SK Bhattacharjee, General Secretary, said it is the federation’s firm belief that the intrinsic problems bedeviling the organic growth and consolidation of RRBs can best be resolved once and for all by merging them with commercial (sponsor) banks.

RRBs are jointly owned by the Central government, the State government concerned and the sponsor (usually public sector) bank, with the issued capital shared in the proportion of 50 per cent, 15 per cent and 35 per cent. These banks were set up under the Regional Rural Banks Act, 1976, with a view to develop agriculture, trade, commerce, industry and other productive activities in the rural areas by providing credit and other facilities, particularly to small and marginal farmers, agricultural labourers, artisans and small entrepreneurs.

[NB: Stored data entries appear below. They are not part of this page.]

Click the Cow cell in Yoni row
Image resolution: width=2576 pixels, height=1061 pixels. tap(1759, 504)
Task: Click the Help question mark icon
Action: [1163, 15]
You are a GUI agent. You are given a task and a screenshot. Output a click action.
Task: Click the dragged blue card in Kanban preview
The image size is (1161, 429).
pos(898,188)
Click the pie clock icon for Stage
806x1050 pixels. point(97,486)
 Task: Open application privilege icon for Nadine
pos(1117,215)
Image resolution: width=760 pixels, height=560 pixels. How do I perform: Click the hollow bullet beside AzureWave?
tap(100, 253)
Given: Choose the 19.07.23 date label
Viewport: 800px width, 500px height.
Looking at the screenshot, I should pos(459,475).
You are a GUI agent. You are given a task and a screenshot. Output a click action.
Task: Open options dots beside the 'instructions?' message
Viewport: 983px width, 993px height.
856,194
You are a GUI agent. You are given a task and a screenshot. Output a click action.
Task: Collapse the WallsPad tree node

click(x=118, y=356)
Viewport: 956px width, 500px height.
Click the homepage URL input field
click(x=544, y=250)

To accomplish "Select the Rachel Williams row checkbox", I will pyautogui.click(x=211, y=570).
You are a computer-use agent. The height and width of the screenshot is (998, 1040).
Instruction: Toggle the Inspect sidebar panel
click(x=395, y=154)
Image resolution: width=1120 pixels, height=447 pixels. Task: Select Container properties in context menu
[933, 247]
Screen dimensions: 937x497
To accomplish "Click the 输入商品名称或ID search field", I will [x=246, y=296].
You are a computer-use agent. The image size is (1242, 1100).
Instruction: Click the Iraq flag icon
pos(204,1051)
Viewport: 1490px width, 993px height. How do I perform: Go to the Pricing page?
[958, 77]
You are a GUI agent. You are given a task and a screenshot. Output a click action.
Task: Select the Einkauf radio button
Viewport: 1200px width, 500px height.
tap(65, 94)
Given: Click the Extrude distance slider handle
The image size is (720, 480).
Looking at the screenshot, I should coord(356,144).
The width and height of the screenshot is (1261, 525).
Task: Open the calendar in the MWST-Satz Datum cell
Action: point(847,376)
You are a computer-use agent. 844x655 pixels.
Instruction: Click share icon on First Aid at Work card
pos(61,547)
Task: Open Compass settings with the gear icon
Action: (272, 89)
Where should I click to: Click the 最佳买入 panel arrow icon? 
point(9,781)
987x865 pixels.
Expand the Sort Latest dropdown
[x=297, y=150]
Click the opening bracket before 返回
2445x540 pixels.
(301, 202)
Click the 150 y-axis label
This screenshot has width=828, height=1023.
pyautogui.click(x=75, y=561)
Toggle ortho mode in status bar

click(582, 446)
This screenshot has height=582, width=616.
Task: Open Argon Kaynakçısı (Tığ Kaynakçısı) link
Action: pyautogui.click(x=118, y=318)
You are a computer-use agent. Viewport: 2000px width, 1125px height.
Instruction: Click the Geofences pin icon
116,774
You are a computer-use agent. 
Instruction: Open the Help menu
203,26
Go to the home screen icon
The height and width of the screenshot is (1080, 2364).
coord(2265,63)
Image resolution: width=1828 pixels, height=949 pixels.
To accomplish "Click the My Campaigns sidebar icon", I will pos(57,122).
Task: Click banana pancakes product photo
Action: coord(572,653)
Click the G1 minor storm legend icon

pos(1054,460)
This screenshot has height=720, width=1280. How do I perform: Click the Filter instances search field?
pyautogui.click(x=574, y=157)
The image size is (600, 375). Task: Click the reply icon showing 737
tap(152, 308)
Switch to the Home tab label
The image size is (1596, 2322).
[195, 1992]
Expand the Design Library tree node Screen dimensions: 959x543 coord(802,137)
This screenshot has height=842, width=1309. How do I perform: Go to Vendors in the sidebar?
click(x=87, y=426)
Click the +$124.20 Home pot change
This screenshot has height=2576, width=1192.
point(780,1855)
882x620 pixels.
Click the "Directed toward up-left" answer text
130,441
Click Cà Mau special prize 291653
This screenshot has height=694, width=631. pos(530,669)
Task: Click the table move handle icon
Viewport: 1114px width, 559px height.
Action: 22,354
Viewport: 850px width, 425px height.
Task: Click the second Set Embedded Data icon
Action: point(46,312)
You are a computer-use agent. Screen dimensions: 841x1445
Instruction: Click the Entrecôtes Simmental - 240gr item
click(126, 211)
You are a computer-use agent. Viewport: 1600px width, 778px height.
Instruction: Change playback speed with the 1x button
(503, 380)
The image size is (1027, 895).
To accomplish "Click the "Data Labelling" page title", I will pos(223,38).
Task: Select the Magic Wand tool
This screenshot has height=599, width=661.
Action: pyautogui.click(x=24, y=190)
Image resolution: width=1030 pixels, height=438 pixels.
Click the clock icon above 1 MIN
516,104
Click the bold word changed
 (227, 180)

“After a prolonged period of disruption and turmoil in the rural economy when there appears to be some visible signs of stabilisation and growth, this move to further amalgamate the existing RRBs will not only prove to be disruptive but also serve no material or useful purpose. The move will, therefore, be regressive at this juncture,” said Bhattacharjee.

According to the Department of Financial Services, structural consolidation of RRBs, under Phase 1, was initiated in 2004-05 by amalgamating RRBs of the same sponsor bank within a State. The number of RRBs, as a result, got reduced to 82 from 196.

The further process of amalgamation was initiated in 2011-12, under phase 2, by amalgamating RRBs with geographically contiguous areas of operations within a state, across sponsor banks. Till 2014-15, the number of RRBs was brought down from 82 to 56.